## Task 1
From the passage on ZFS snapshots and tape backups, extract the span that begins at the words "As I mentioned" and stops after the words "system) is reclaimed.".
## Task 2
Continue the passage on ZFS snapshots and tape backups from where it stops.

## Document passage
--------------------

As I mentioned earlier, I keep a month's worth of snapshots on the destination system. The nightly report shows the name of each snapshot as well as the amount of data consumed by each snapshot. As snapshots expire, the space they use (for files no longer on the system) is reclaimed.

Backups

I had previously discovered that there weren't any good choices for "fancy" free software to automatically back up a a ZFS pool to multiple tapes in a tape library. Further, none of the commercial packages had a native FreeBSD version. That left me with the unappealing choice of either purchasing commercial software and the hardware / operating system to run it, or to "roll my own".

--------------------

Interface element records
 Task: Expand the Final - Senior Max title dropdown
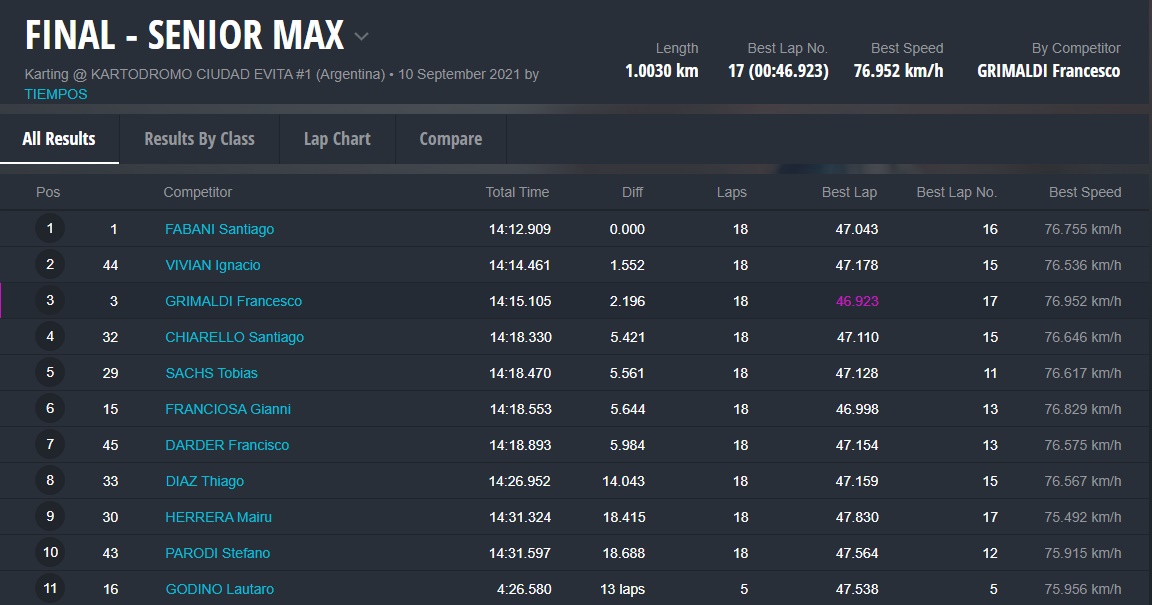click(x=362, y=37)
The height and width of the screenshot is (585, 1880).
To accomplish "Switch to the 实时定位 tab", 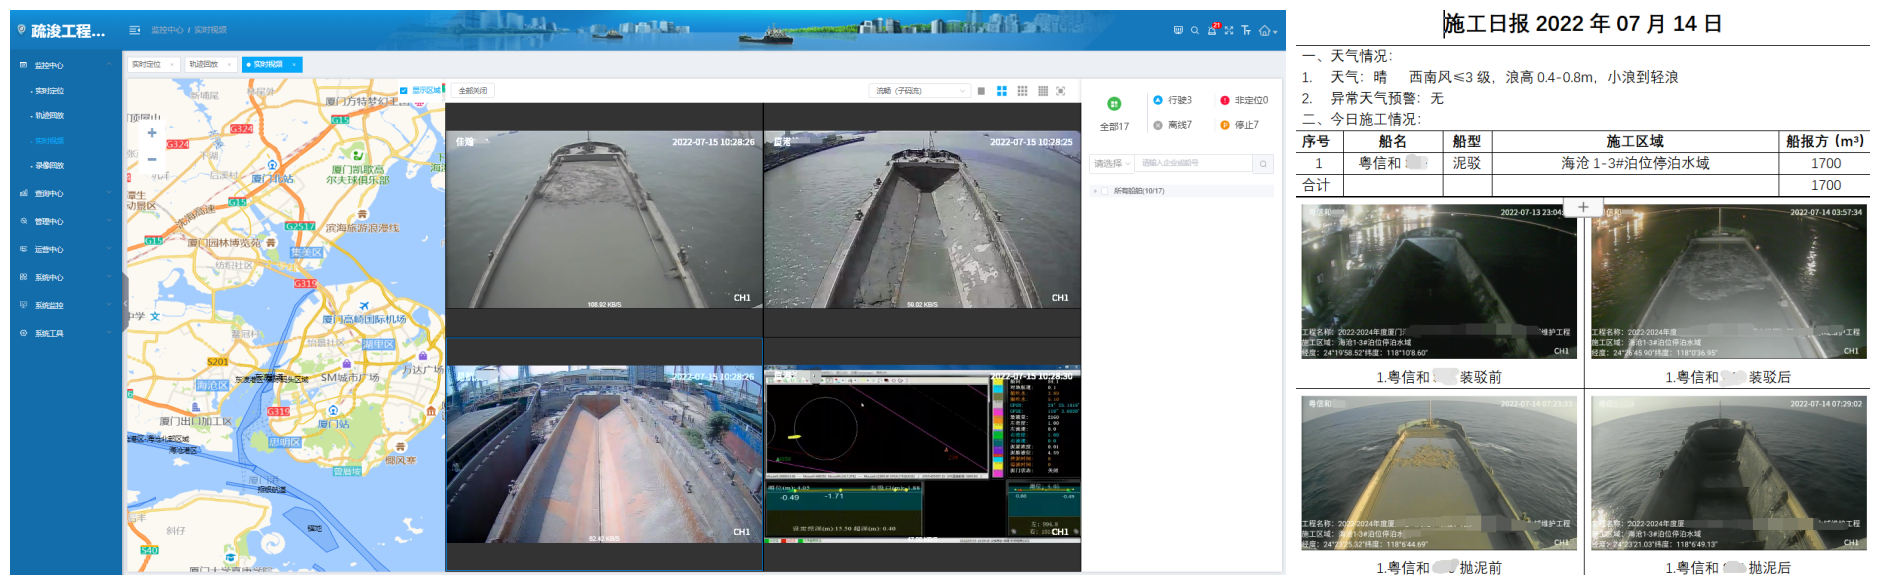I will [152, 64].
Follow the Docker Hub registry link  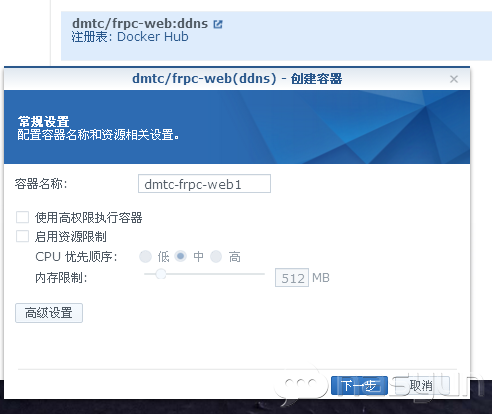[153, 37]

--------------------

## Written response 1
As I mentioned earlier, I keep a month's worth of snapshots on the destination system. The nightly report shows the name of each snapshot as well as the amount of data consumed by each snapshot. As snapshots expire, the space they use (for files no longer on the system) is reclaimed.

## Written response 2
My first idea was to simply use zfs send to copy the pool to tape. This would require minor modifications to a utility like dd in order to handle automatic tape changes. However, this had a number of serious drawbacks:

It would not be possible to recover a single file (or any subset of the whole zfs pool) - I would have to restore the whole backup to a scratch pool (potentially as large as 128TB) just to restore a few files.
Any data error, on any tape (remember, we're talking dozens of tapes for a single backup) would render that backup unusable.

Because of this, I decided to continue using GNU tar, even though it is rather slow. This gave me the following benefits:

Ability to restore single files, groups of files, etc.
Tapes can be restored on any system with GNU tar and a compatible tape drive - it doesn't have to be ZFS (or even FreeBSD).
By maintaining a list of what files are on which tape, I can restore a file by loading a single backup tape - I don't have to start at the beginning of the backup set.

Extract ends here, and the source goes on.